_Problem description_
Once you reach the line containing "Where should I click to: Click test.py" in the data below, restate each line word for word up to and including the one containing "You are a computer-use agent. Screen".

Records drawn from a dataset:

>>>>>

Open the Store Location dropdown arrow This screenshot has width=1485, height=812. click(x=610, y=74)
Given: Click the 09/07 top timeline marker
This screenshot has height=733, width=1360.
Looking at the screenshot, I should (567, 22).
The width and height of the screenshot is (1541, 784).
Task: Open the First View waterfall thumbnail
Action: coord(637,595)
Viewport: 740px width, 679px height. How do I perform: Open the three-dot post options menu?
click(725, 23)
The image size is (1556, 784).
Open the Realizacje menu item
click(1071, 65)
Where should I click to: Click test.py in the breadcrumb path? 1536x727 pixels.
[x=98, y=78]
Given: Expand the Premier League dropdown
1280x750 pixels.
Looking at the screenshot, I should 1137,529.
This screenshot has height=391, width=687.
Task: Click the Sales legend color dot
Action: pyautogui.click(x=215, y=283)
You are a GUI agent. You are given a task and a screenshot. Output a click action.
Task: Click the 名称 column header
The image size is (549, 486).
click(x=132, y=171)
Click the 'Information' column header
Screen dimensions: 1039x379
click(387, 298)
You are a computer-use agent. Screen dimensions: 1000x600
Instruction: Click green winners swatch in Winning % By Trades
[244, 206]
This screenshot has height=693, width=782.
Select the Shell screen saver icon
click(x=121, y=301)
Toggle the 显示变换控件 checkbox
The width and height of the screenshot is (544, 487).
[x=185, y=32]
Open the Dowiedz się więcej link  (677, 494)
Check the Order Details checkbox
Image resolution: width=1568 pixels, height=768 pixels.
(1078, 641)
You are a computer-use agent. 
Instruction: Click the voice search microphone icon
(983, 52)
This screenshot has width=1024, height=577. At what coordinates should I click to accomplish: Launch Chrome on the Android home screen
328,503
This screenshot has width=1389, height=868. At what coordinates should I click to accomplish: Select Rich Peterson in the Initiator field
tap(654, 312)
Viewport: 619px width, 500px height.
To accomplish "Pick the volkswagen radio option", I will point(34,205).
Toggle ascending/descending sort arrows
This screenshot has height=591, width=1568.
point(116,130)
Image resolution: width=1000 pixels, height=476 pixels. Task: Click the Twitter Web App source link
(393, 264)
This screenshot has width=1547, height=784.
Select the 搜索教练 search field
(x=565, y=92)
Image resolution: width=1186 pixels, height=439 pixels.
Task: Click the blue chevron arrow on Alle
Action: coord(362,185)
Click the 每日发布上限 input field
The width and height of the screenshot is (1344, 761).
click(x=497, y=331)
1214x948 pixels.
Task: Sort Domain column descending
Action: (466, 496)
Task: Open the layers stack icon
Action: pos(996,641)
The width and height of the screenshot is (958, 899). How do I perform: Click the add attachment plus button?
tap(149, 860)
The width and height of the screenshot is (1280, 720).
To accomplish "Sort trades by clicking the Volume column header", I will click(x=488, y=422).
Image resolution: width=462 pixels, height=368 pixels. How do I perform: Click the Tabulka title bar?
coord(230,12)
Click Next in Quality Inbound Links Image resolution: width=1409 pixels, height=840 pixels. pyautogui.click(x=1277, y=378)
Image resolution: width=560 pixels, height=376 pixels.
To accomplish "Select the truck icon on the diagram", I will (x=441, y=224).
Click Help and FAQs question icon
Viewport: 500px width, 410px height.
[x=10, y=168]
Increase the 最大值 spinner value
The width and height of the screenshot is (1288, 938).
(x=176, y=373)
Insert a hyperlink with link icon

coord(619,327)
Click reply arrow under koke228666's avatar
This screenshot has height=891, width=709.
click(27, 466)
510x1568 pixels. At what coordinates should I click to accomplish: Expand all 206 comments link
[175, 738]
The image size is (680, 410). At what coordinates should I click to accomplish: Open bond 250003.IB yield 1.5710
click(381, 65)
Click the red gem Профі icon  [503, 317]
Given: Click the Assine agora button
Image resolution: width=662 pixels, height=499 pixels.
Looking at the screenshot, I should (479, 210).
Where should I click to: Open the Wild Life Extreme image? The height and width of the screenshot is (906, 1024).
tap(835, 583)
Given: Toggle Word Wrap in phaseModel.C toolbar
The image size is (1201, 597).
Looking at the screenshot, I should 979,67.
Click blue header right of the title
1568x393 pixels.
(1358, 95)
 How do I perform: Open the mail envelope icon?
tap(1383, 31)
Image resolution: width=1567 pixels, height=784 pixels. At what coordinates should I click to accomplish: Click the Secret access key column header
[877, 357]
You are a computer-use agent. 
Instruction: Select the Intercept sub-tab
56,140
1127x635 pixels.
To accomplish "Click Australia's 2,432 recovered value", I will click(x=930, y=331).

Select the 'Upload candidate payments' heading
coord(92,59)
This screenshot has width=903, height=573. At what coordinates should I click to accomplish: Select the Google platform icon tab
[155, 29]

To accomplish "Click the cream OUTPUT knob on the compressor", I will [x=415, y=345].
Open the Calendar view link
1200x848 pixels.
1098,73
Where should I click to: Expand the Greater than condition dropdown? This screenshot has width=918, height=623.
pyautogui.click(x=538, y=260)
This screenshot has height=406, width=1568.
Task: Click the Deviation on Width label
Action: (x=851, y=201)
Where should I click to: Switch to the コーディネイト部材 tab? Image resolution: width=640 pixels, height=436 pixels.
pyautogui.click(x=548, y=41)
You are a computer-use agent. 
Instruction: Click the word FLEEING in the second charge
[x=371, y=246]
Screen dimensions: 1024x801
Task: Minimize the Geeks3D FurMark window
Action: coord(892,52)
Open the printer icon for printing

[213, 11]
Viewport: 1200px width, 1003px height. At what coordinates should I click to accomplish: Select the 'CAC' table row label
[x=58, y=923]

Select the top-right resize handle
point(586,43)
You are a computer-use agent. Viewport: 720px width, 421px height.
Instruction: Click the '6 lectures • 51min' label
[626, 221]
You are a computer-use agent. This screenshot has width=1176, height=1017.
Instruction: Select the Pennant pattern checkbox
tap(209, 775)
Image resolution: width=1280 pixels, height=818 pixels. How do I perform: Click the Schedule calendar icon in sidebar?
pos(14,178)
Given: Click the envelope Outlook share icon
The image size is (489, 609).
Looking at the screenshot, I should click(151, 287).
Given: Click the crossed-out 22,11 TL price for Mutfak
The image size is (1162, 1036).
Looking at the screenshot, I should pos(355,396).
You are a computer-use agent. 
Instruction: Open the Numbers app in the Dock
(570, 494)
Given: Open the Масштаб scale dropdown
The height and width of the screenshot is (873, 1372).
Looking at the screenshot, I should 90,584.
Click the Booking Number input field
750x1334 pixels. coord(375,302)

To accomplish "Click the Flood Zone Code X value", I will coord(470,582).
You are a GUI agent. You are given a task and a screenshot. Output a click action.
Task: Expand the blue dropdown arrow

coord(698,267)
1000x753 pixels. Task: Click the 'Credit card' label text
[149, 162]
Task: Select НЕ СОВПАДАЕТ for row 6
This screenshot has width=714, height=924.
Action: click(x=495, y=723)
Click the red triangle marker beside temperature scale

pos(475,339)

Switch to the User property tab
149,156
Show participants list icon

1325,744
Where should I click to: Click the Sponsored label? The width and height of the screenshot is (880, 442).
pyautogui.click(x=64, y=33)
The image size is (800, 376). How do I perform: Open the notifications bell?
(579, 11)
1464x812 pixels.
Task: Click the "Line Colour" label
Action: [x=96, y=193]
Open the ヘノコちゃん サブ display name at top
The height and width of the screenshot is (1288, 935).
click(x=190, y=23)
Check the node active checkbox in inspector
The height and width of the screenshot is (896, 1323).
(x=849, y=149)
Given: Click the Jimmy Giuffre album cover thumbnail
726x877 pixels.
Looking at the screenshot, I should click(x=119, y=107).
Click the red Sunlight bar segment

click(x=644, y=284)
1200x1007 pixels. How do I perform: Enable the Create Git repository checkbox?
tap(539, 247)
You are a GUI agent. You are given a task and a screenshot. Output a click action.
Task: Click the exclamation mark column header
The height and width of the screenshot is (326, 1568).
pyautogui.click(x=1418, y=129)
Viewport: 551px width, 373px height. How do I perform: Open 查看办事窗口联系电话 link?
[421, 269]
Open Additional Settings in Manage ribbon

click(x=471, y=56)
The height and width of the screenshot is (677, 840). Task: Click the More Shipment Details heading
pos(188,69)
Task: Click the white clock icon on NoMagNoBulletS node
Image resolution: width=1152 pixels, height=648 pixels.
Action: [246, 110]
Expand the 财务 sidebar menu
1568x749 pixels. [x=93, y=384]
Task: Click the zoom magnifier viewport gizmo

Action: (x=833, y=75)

<<<<<

_Answer box_
Where should I click to: Click test.py in the breadcrumb path? 1536x727 pixels.
[x=98, y=78]
Given: Expand the Premier League dropdown
1280x750 pixels.
Looking at the screenshot, I should 1137,529.
This screenshot has height=391, width=687.
Task: Click the Sales legend color dot
Action: pyautogui.click(x=215, y=283)
You are a GUI agent. You are given a task and a screenshot. Output a click action.
Task: Click the 名称 column header
The image size is (549, 486).
click(x=132, y=171)
Click the 'Information' column header
Screen dimensions: 1039x379
click(387, 298)
You are a computer-use agent. Screen dimensions: 1000x600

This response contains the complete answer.